### [Your assignment]
The complete set of records below must be repeated precisely as given.

(Collected data)
····················
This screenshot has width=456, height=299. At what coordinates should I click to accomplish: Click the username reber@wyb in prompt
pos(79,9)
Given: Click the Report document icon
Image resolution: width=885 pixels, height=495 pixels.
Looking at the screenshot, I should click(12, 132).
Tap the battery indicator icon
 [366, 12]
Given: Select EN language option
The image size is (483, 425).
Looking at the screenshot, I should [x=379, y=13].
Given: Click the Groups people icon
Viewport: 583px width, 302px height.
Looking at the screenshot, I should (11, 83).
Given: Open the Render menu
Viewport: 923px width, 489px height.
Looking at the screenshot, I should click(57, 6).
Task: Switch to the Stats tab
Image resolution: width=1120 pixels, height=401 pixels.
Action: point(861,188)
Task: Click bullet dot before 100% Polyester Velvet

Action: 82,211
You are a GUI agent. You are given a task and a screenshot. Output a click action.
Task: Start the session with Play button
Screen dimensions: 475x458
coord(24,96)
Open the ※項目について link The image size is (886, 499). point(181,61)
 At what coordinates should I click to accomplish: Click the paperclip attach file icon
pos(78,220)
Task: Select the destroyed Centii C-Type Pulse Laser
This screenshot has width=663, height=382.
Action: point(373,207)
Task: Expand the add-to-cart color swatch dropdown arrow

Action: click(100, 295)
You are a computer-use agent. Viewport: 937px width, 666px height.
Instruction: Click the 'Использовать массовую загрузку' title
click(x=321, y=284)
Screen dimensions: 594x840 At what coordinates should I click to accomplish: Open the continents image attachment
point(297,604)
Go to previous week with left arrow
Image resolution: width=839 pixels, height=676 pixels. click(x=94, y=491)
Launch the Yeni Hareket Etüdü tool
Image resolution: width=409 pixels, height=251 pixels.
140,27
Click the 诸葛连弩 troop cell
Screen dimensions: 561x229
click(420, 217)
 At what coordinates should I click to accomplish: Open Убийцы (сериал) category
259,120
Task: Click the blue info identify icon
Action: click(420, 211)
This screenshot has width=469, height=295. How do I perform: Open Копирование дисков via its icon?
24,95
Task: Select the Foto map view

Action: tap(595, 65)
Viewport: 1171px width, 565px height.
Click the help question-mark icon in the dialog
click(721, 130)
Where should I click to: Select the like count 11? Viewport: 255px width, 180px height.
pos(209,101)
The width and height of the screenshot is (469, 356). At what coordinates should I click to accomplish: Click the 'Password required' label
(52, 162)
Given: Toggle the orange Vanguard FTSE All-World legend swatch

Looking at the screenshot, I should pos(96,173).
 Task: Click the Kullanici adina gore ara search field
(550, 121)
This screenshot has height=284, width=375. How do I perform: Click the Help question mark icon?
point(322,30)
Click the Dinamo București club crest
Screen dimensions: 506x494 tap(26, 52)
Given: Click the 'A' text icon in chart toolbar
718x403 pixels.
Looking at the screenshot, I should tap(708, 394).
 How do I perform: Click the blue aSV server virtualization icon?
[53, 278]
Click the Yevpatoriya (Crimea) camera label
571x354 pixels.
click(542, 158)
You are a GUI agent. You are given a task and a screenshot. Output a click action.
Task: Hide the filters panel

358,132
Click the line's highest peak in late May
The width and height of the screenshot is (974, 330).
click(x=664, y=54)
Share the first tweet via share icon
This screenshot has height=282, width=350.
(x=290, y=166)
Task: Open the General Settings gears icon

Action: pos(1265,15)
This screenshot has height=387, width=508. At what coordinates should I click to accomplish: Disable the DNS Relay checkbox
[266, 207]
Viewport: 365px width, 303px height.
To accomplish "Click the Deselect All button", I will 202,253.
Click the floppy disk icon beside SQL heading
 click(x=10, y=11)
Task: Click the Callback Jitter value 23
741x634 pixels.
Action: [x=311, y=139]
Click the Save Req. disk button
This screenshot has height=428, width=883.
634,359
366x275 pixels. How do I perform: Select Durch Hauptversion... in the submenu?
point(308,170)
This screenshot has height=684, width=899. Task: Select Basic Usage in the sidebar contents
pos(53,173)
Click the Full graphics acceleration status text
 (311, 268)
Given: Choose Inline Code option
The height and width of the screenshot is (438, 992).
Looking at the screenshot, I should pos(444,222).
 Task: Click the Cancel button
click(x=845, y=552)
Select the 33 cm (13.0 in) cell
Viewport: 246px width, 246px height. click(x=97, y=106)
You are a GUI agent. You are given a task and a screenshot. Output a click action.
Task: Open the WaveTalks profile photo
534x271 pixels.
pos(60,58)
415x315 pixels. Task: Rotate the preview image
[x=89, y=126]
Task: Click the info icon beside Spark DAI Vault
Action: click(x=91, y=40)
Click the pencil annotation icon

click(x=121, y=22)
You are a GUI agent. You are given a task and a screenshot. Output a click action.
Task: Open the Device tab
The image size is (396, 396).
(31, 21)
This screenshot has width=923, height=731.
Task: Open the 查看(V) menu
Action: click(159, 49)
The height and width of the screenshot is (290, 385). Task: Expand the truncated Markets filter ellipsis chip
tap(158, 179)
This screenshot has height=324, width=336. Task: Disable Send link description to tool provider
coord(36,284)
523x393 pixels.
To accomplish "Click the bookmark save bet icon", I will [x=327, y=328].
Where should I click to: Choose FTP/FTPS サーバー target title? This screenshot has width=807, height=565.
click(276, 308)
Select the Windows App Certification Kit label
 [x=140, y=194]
····················
### [Answer to this task]
This screenshot has width=456, height=299. At what coordinates should I click to accomplish: Click the username reber@wyb in prompt
pos(79,9)
Given: Click the Report document icon
Image resolution: width=885 pixels, height=495 pixels.
Looking at the screenshot, I should click(12, 132).
Tap the battery indicator icon
 [366, 12]
Given: Select EN language option
The image size is (483, 425).
Looking at the screenshot, I should [x=379, y=13].
Given: Click the Groups people icon
Viewport: 583px width, 302px height.
Looking at the screenshot, I should (11, 83).
Given: Open the Render menu
Viewport: 923px width, 489px height.
Looking at the screenshot, I should click(57, 6).
Task: Switch to the Stats tab
Image resolution: width=1120 pixels, height=401 pixels.
Action: point(861,188)
Task: Click bullet dot before 100% Polyester Velvet

Action: 82,211
You are a GUI agent. You are given a task and a screenshot. Output a click action.
Task: Start the session with Play button
Screen dimensions: 475x458
coord(24,96)
Open the ※項目について link The image size is (886, 499). point(181,61)
 At what coordinates should I click to accomplish: Click the paperclip attach file icon
pos(78,220)
Task: Select the destroyed Centii C-Type Pulse Laser
This screenshot has width=663, height=382.
Action: point(373,207)
Task: Expand the add-to-cart color swatch dropdown arrow

Action: click(100, 295)
You are a computer-use agent. Viewport: 937px width, 666px height.
Instruction: Click the 'Использовать массовую загрузку' title
click(x=321, y=284)
Screen dimensions: 594x840 At what coordinates should I click to accomplish: Open the continents image attachment
point(297,604)
Go to previous week with left arrow
Image resolution: width=839 pixels, height=676 pixels. click(x=94, y=491)
Launch the Yeni Hareket Etüdü tool
Image resolution: width=409 pixels, height=251 pixels.
140,27
Click the 诸葛连弩 troop cell
Screen dimensions: 561x229
click(420, 217)
 At what coordinates should I click to accomplish: Open Убийцы (сериал) category
259,120
Task: Click the blue info identify icon
Action: click(420, 211)
This screenshot has width=469, height=295. How do I perform: Open Копирование дисков via its icon?
24,95
Task: Select the Foto map view

Action: tap(595, 65)
Viewport: 1171px width, 565px height.
Click the help question-mark icon in the dialog
click(721, 130)
Where should I click to: Select the like count 11? Viewport: 255px width, 180px height.
pos(209,101)
The width and height of the screenshot is (469, 356). At what coordinates should I click to accomplish: Click the 'Password required' label
(52, 162)
Given: Toggle the orange Vanguard FTSE All-World legend swatch

Looking at the screenshot, I should pos(96,173).
 Task: Click the Kullanici adina gore ara search field
(550, 121)
This screenshot has height=284, width=375. How do I perform: Click the Help question mark icon?
point(322,30)
Click the Dinamo București club crest
Screen dimensions: 506x494 tap(26, 52)
Given: Click the 'A' text icon in chart toolbar
718x403 pixels.
Looking at the screenshot, I should tap(708, 394).
 How do I perform: Click the blue aSV server virtualization icon?
[53, 278]
Click the Yevpatoriya (Crimea) camera label
571x354 pixels.
click(542, 158)
You are a GUI agent. You are given a task and a screenshot. Output a click action.
Task: Hide the filters panel

358,132
Click the line's highest peak in late May
The width and height of the screenshot is (974, 330).
click(x=664, y=54)
Share the first tweet via share icon
This screenshot has height=282, width=350.
(x=290, y=166)
Task: Open the General Settings gears icon

Action: pos(1265,15)
This screenshot has height=387, width=508. At what coordinates should I click to accomplish: Disable the DNS Relay checkbox
[266, 207]
Viewport: 365px width, 303px height.
To accomplish "Click the Deselect All button", I will 202,253.
Click the floppy disk icon beside SQL heading
 click(x=10, y=11)
Task: Click the Callback Jitter value 23
741x634 pixels.
Action: [x=311, y=139]
Click the Save Req. disk button
This screenshot has height=428, width=883.
634,359
366x275 pixels. How do I perform: Select Durch Hauptversion... in the submenu?
point(308,170)
This screenshot has height=684, width=899. Task: Select Basic Usage in the sidebar contents
pos(53,173)
Click the Full graphics acceleration status text
 (311, 268)
Given: Choose Inline Code option
The height and width of the screenshot is (438, 992).
Looking at the screenshot, I should pos(444,222).
 Task: Click the Cancel button
click(x=845, y=552)
Select the 33 cm (13.0 in) cell
Viewport: 246px width, 246px height. click(x=97, y=106)
You are a GUI agent. You are given a task and a screenshot. Output a click action.
Task: Open the WaveTalks profile photo
534x271 pixels.
pos(60,58)
415x315 pixels. Task: Rotate the preview image
[x=89, y=126]
Task: Click the info icon beside Spark DAI Vault
Action: click(x=91, y=40)
Click the pencil annotation icon

click(x=121, y=22)
You are a GUI agent. You are given a task and a screenshot. Output a click action.
Task: Open the Device tab
The image size is (396, 396).
(31, 21)
This screenshot has width=923, height=731.
Task: Open the 查看(V) menu
Action: click(159, 49)
The height and width of the screenshot is (290, 385). Task: Expand the truncated Markets filter ellipsis chip
tap(158, 179)
This screenshot has height=324, width=336. Task: Disable Send link description to tool provider
coord(36,284)
523x393 pixels.
To accomplish "Click the bookmark save bet icon", I will [x=327, y=328].
Where should I click to: Choose FTP/FTPS サーバー target title? This screenshot has width=807, height=565.
click(276, 308)
Select the Windows App Certification Kit label
 [x=140, y=194]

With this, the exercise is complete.